Since PTP amplitude at C1-B2 synapses is strongly related to the basal strength of the synaptic connections (Fiumara et al., 2005), we compared the pre-tetanic EPSP amplitude between the different experimental groups in order to rule out the possibility that the reduction in PTP amplitude observed in the helSynALA9-GFP group might be due to an increase in basal strength of these synapses with respect to controls. As a matter of fact, we found that the pre-tetanic EPSP amplitude was not different between the experimental groups (3.14±0.71 mV in the control group, n=13, vs 2.63±0.53 mV in the GFP group, n=6, vs 2.67±0.55 mV in the helSyn-GFP group, n=17, vs 2.51±0.49 mV in the helSynALA9-GFP group, n=22; F(3,54)=0.21, P=0.89, one-way ANOVA; Fig. 4D). The overexpression of helSyn and helSynALA9 did not seem to interfere with EPSP kinetics. For instance, the EPSP rise time in the different groups was not significantly different (166.6±24.08 ms in the control group, n=13, vs 160.90±41.89 ms in the GFP group, n=6, vs 142.50±17.07 mV in the helSyn-GFP group, n=17, vs 136.2±7.88 mV in the helSynALA9-GFP group, n=22; F(3,54)=0.65, P=0.58, one-way ANOVA; Fig. 4E). These results show that overexpression of the non-phosphorylatable helSynALA9 mutant in the presynaptic compartment has a dominant-negative effect on the expression of PTP at these synapses. This strongly indicates that the phosphorylation of synapsin domain A is required for C1-B2 synapses to display PTP.

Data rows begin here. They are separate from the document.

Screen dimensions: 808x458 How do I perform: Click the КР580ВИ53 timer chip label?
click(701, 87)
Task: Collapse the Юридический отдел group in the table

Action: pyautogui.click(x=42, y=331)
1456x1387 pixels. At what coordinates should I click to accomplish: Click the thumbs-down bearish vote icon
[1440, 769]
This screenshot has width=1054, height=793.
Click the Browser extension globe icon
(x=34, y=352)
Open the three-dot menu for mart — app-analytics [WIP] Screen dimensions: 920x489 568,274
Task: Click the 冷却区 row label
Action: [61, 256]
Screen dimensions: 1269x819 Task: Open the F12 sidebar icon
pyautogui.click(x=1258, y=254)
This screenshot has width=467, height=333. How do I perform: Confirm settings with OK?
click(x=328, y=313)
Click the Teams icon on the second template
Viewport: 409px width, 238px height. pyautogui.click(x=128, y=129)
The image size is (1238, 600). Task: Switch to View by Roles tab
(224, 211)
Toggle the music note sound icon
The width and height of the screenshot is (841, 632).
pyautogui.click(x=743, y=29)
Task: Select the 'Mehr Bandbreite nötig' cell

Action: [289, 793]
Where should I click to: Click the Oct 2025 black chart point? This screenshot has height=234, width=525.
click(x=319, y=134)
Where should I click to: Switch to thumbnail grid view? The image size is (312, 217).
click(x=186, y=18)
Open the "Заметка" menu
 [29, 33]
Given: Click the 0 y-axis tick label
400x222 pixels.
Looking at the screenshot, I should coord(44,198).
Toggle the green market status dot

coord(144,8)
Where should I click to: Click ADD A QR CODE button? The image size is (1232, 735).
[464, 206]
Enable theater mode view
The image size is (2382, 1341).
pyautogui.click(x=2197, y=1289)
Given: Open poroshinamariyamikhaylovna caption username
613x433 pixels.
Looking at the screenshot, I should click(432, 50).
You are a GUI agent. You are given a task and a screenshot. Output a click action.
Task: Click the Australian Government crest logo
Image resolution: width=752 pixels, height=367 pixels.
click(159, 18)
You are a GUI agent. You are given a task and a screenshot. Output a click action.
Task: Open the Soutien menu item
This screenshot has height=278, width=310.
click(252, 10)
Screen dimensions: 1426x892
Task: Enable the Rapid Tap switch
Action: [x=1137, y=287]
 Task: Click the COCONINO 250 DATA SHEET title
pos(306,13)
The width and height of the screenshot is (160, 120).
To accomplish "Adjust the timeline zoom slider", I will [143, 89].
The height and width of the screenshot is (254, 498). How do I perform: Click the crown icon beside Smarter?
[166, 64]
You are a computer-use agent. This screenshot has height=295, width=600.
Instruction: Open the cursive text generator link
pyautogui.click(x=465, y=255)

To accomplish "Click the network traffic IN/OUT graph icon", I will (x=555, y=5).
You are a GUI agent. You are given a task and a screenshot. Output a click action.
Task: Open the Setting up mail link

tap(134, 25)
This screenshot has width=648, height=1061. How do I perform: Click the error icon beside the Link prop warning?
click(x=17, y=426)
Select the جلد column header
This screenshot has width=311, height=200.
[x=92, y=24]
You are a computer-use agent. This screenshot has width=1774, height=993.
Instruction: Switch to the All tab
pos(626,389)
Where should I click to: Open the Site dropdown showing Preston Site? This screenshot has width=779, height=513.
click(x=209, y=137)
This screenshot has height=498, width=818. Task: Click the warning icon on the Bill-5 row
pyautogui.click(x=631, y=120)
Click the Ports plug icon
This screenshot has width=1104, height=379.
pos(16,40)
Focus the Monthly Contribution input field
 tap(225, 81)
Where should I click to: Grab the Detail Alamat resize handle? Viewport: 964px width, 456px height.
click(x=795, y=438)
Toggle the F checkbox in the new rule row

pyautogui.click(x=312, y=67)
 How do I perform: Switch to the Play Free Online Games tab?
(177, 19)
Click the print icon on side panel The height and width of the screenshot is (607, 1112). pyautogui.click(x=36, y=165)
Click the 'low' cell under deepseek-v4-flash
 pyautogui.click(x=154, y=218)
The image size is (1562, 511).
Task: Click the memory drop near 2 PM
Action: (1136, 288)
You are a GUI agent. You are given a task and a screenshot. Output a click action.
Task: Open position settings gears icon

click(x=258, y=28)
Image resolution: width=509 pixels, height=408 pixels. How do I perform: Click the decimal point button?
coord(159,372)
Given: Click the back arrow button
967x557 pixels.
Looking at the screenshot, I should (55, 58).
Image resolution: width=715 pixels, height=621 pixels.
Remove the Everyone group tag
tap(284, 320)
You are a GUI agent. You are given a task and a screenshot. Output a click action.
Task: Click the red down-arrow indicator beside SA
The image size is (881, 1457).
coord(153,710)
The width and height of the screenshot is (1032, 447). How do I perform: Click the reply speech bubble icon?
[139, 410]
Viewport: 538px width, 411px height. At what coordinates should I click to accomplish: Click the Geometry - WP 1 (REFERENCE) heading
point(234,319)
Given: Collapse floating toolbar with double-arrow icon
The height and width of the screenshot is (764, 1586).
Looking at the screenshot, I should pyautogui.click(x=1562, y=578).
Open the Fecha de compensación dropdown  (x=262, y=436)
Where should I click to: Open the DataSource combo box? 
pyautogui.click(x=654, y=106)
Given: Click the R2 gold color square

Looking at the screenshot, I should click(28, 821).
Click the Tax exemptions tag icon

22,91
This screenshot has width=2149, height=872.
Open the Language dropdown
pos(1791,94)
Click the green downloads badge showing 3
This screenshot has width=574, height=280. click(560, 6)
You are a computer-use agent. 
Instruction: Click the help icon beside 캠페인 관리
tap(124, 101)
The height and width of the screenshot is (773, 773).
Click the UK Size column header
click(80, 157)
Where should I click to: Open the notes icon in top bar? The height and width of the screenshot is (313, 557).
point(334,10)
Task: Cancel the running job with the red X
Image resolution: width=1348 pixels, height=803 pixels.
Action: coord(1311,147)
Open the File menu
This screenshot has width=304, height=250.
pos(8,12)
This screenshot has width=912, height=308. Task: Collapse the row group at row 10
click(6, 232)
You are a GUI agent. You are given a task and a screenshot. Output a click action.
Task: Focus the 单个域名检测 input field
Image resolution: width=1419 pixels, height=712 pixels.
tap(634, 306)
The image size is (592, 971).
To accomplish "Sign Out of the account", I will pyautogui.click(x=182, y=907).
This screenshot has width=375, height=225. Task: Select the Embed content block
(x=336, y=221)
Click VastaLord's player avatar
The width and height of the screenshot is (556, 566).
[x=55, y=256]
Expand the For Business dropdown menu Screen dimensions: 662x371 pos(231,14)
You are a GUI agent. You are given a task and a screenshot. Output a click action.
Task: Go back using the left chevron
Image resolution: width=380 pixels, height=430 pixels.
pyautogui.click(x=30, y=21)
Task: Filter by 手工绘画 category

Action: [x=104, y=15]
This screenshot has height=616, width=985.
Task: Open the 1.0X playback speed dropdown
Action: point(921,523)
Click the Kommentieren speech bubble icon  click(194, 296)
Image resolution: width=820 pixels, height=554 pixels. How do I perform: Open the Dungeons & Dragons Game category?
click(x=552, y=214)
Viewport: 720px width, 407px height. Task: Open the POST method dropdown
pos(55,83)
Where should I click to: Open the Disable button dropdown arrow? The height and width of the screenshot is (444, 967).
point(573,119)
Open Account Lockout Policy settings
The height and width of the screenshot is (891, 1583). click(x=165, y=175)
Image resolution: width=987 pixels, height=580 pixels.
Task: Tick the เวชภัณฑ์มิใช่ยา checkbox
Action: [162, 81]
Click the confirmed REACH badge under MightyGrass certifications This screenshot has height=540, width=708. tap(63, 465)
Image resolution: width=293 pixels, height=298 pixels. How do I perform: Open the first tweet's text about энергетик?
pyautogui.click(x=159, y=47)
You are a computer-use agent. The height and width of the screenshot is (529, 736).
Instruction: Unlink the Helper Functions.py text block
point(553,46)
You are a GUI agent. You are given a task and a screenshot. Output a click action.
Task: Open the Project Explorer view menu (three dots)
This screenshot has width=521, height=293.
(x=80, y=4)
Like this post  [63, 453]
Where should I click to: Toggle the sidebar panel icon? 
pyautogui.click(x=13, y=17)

Phosphorylation of synapsin domain A is not required for frequency facilitation and augmentation at C1-B2 synapses
At the same time, we also investigated whether helSynALA9 overexpression also interferes with other more short-lived forms of STE expressed by C1-B2 synapses, namely facilitation and augmentation (Fiumara et al., 2005). We found that both forms of plasticity were not significantly altered in the helSynALA9-GFP group with respect to the helSyn-GFP group or to the control group (Fig. 5). To analyze the effect of synapsin overexpression within the time domain of facilitation, given the temporal kinetics of the EPSPs at H. pomatia C1-B2 synapses (Cottrell and Macon, 1974; Fiumara et al., 2005), we used a previously defined protocol that allows to resolve single EPSPs evoked by trains of action potentials (Fig. 5A) (Fiumara et al., 2005). The facilitation index was 268.93±51.52% (n=9) in the control group vs 315.02±83.08% (n=12) in the helSyn-GFP group vs 316.68±52.53% (n=17) in the helSynALA9-GFP group, F(2,32)=0.24; P=0.78, one-way ANOVA; Fig. 5B). As for the PTP experiments, the basal EPSP amplitude was not different between the groups (1.62±0.23 mV in the control group vs 2.61±0.82 mV in the helSyn-GFP group vs 1.59±0.27 mV in the helSynALA9-GFP group, F(2,32)=0.67; P=0.51, one-way ANOVA).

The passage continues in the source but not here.